Dataset extract:
Start of Block

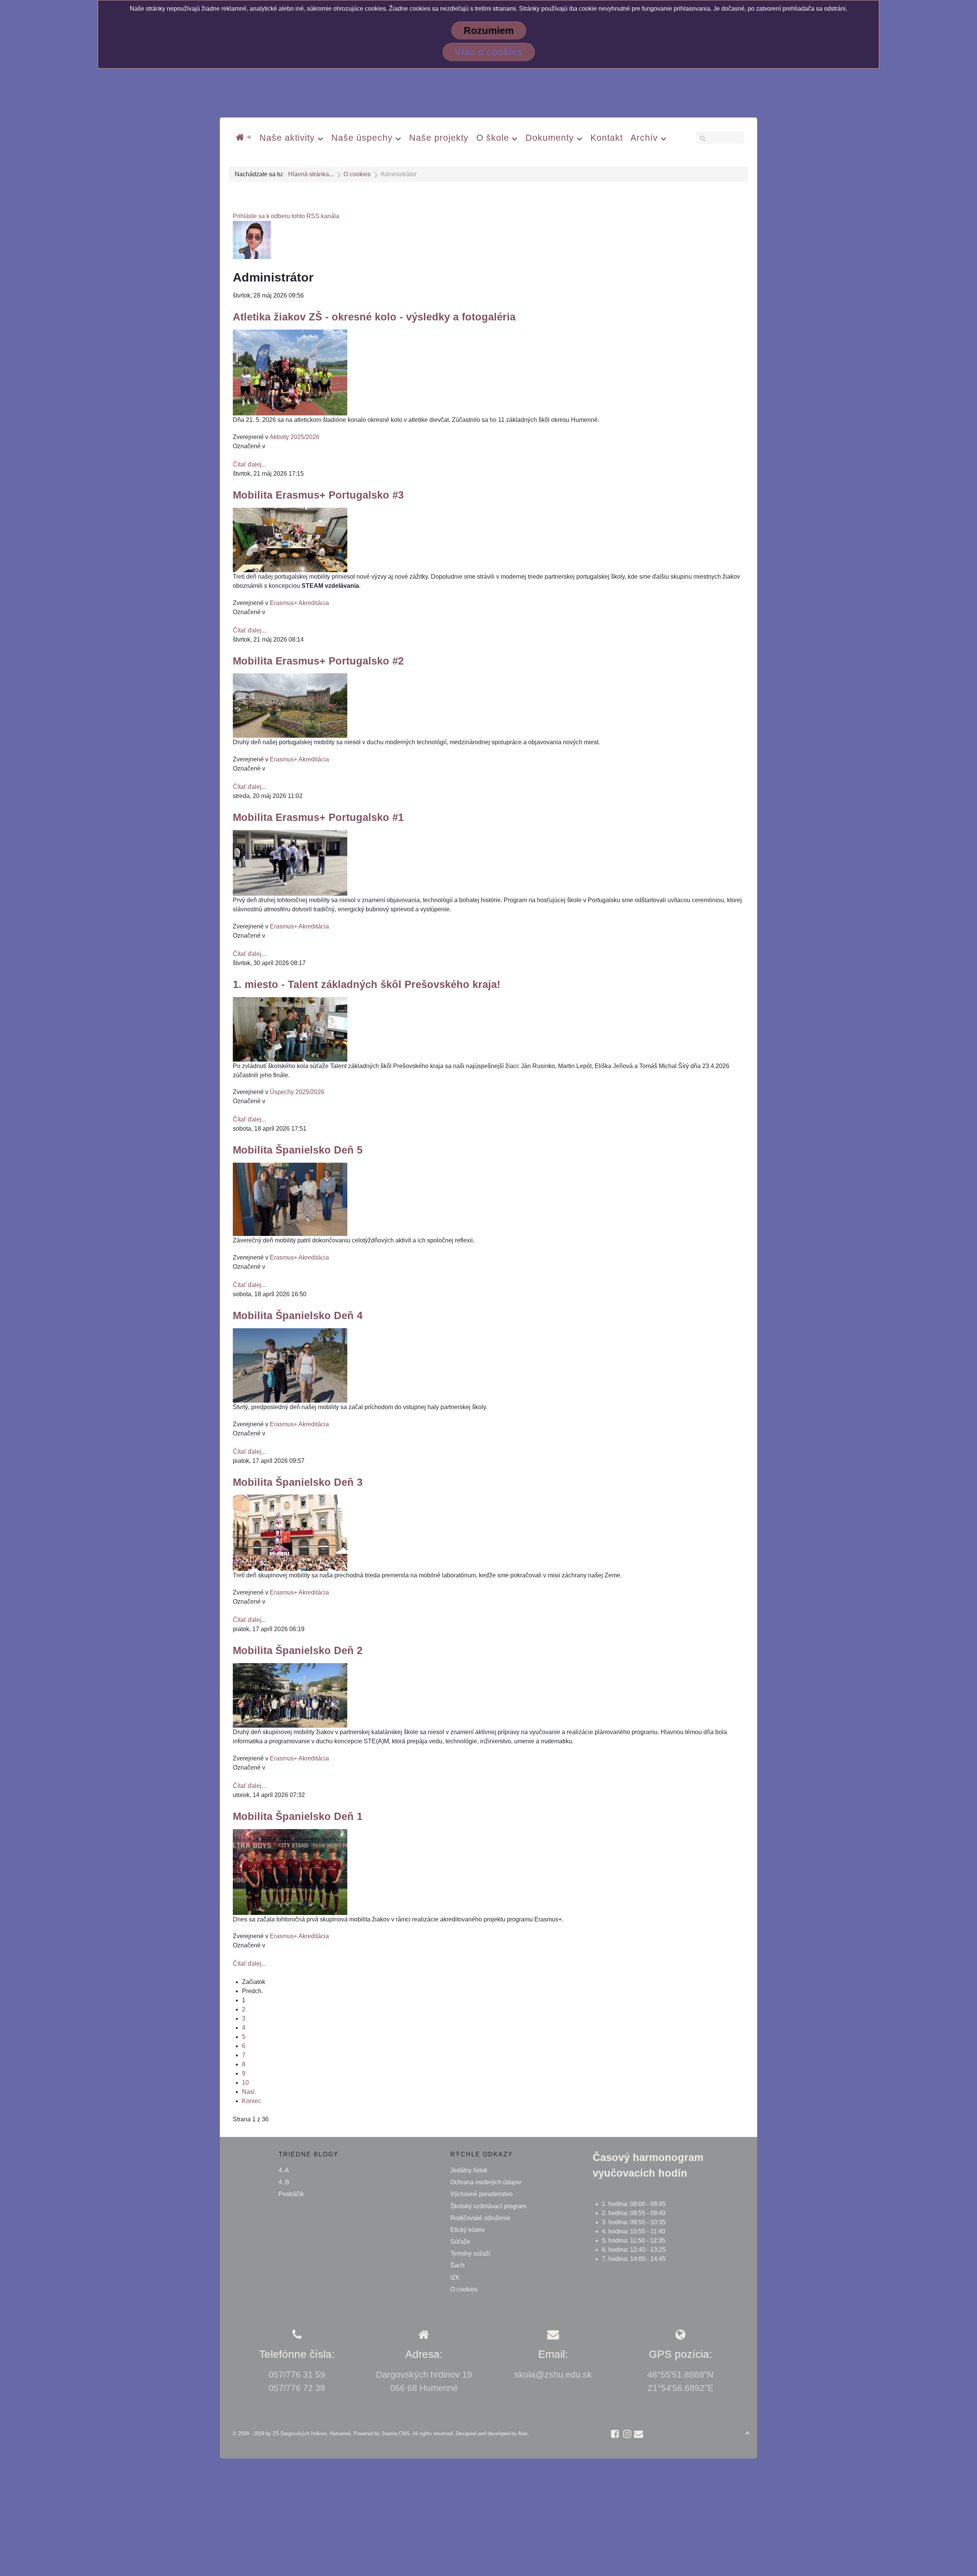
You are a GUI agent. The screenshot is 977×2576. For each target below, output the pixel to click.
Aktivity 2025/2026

End of Block
Start of Block

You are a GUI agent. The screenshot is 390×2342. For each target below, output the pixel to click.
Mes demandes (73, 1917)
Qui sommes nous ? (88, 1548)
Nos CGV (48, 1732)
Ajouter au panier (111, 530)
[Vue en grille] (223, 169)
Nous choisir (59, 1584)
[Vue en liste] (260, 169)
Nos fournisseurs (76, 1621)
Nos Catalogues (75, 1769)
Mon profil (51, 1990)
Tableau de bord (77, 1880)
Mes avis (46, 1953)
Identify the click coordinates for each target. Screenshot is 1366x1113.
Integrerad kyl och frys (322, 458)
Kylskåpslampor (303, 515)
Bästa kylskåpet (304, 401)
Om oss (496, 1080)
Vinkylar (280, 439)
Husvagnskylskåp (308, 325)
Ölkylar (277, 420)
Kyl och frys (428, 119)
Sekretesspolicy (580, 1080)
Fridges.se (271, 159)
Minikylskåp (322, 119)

End of Block

Exercise requirements:
All lines above from the one with "You are a GUI agent. The screenshot is 977×2576." to the one with "Aktivity 2025/2026", inclusive, should be copied exactly, and no other lines.

Written response:
You are a GUI agent. The screenshot is 977×2576. For each target below, output the pixel to click.
Aktivity 2025/2026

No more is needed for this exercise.